В «Фотографии» в лучших блоковских традициях («…убрал я со стола») объясняется, почему не стоит брать с собой фото любимых: будут лежать в оставленных окопах под чужими ногами. Лучше хранить в душе, чтобы потом никто не топтал. Это по-мужски.

***

Героическое есть человеческое уже в том, что пытается возвысить человека до небывалой величины, то начало, которого сегодня остро недостаёт и европейской, и русской литературе. В карманном эпосе речь – о великанах, выросших над землёй и небом. Не о титанах, отвоёвывающих у властителя пантеона его вотчины, а об исполнителях Его воли. Таков симоновский «Изгнанник», о раненом испанском солдате, укрывшемся на время в Англии, но вернувшемся на Родину по сигналу вестника с тремя лавровыми листками из венка славы и погибшим. Таковы «Старик» (памяти Амундсена) и «Мальчик», посвящённый эстафете уже лётного героизма через поколения. Киплинг? Разумеется, Киплинг, в качестве своеобразного зеркала «хвалёной английской доблести»: «Поручик», об обороне Севастополя, и «Английское военное кладбище в Севастополе».

Мы никогда не мстили мертвецам

- звучит браво, как в Первую мировую в среде лётных профессионалов в белых шарфах.
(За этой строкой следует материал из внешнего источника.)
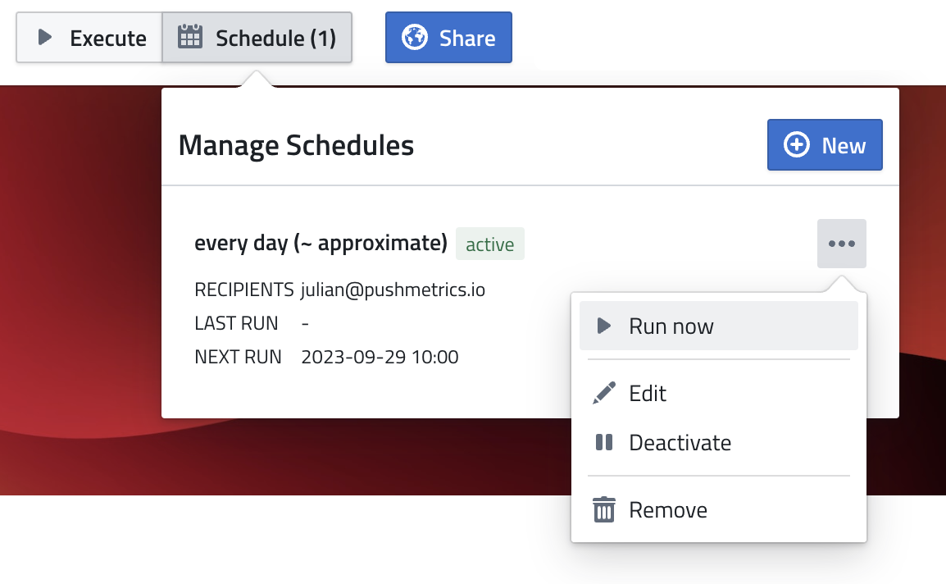The image size is (946, 584).
Task: Select the schedule name every day (~ approximate)
Action: (320, 243)
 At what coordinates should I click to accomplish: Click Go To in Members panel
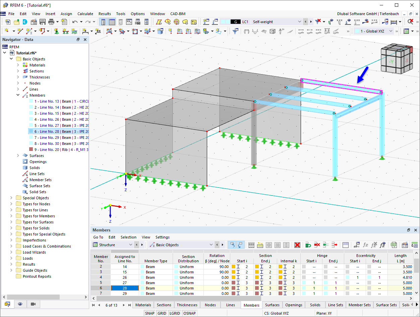98,237
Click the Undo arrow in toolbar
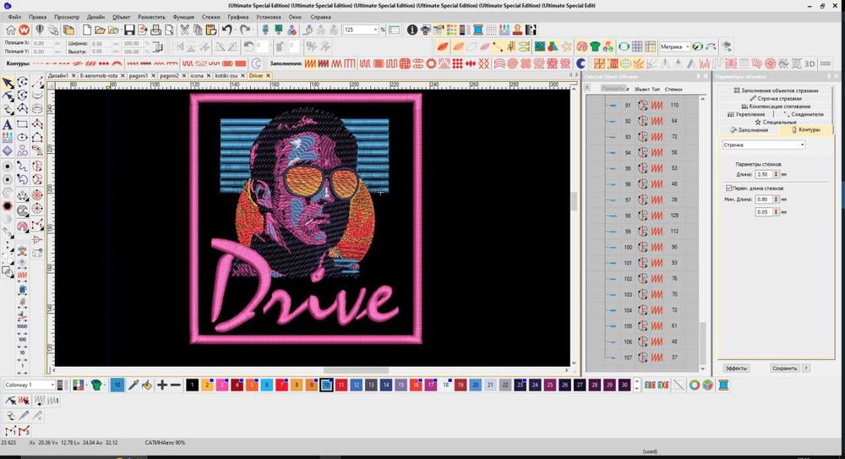This screenshot has height=459, width=845. (226, 30)
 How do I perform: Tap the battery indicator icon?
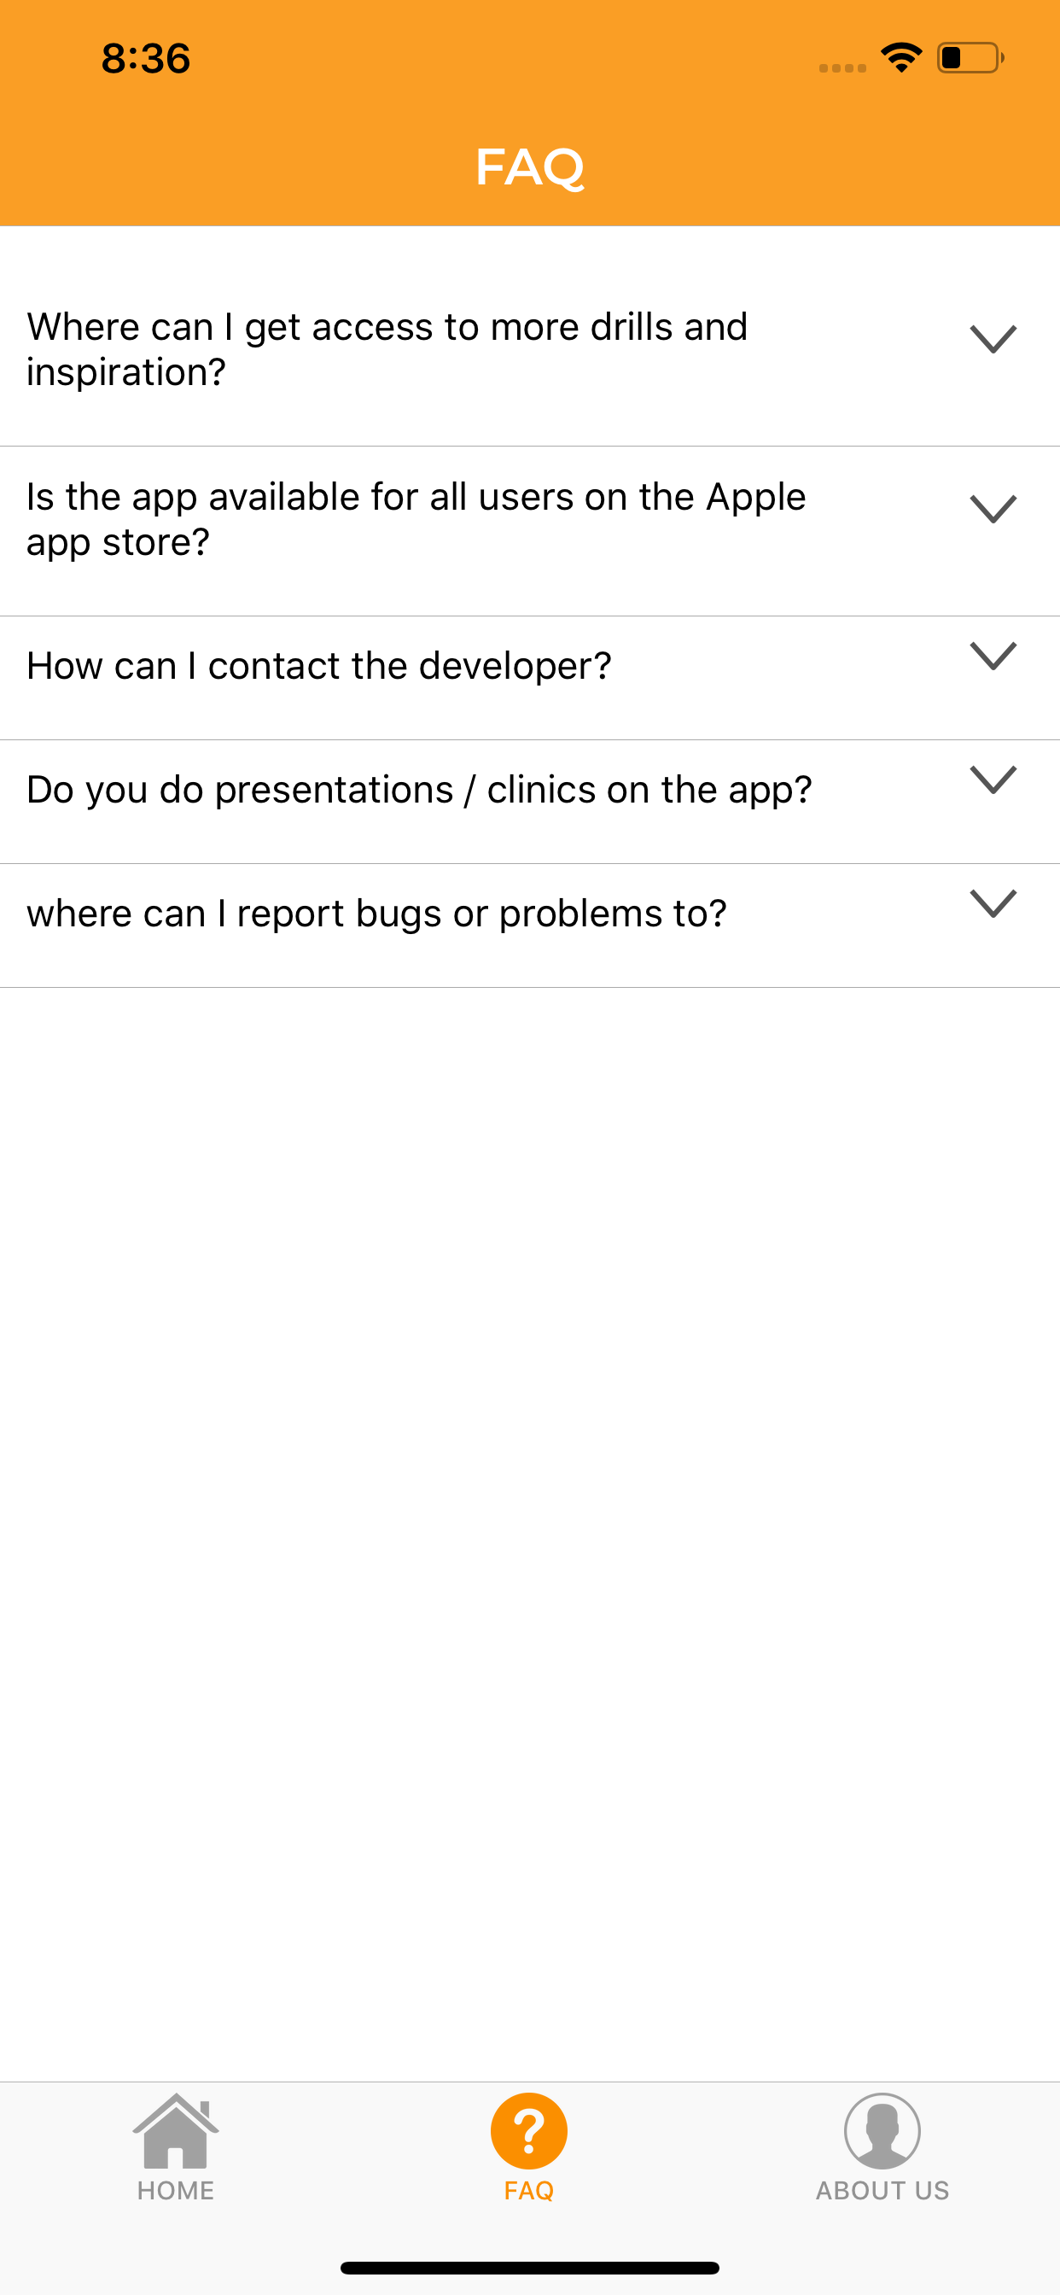click(x=969, y=58)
На Халкин-Голе в Симонова ворвётся метафора, и лишь как попытка объяснить мир иного наречия – халаты облаков, набелённые холсты солончаковых озёр, крылья юрт – но тут же отступит, уже через год, когда начнётся самое главное в его жизни – Великая Отечественная. Она придёт в его собственный дом и нагло раскинется там, где давно уже был мир, и дома не станет уже потому, что даже Москва оденется в аэростаты и песчаные мешки баррикад. Здесь, на великой войне, он и свершит своё главное, внесёт своё имя в реестр вечно живых русской поэзии.

***

Сегодня его речь воспринимается сухим треском голой, без абажура, лампочки, висящей в казённо окрашенном в два цвета казённом коридоре. Он многое мог сказать и за строками, но был, к сожалению, неразговорчив, и тянулся к ужасу жизни до самой кончины, зная о нём неизмеримо больше, чем тысячи прошедших сквозь него прищурив глаза.

И здесь мало видеть разорванные тела, нужно ещё воссоздать в себе маленькие и большие трагедии исчезновения, когда мгновенного, а когда мучительного, и непрестанно думать не о «превратностях судьбы», а о том, что она такое. Сталин – идеально воплощал судьбу с её пугающими извивами, Война – идеально воплощала её. В такой геометрической идеальности впору было сделаться эмоциональным примитивом, но Симонов поступил по-другому.

Всего себя, до самого 1979-го, до другой войны, совершенно иной, обрушившей СССР, он вложил в любовь к Отечеству во всём многообразии встреченных лиц. Столкновение любви и ненависти на крохотном пятачке можно видеть в «Митинге в Канаде», но мы договорились рассуждать о довоенном Симонове, и значит… а ничего это не значит, кроме того, что 28 ноября ему стукнет 105 лет, и к этой некруглой дате плетётся уже очередной венок, и лавровый, и бронзовый.

Прежде чем вырвать из себя лучшее стихотворение Великой Отечественной, «Жди меня», он обязан был приблизиться к нему и эмоционально, и тематически, но быть этого никак не могло, потому что изначально был Симонов чистым эпиком, а сделался символом самой высокой лирики. Вот преображение, которому завидуют люто, до трясучки. Оттого и шипят вслед «сталинист, милитарист»…

Но сталь его выкована им самим, и останется дамасской, лучшей. Чтобы сравниться с её сиянием, надо самому сделаться ею.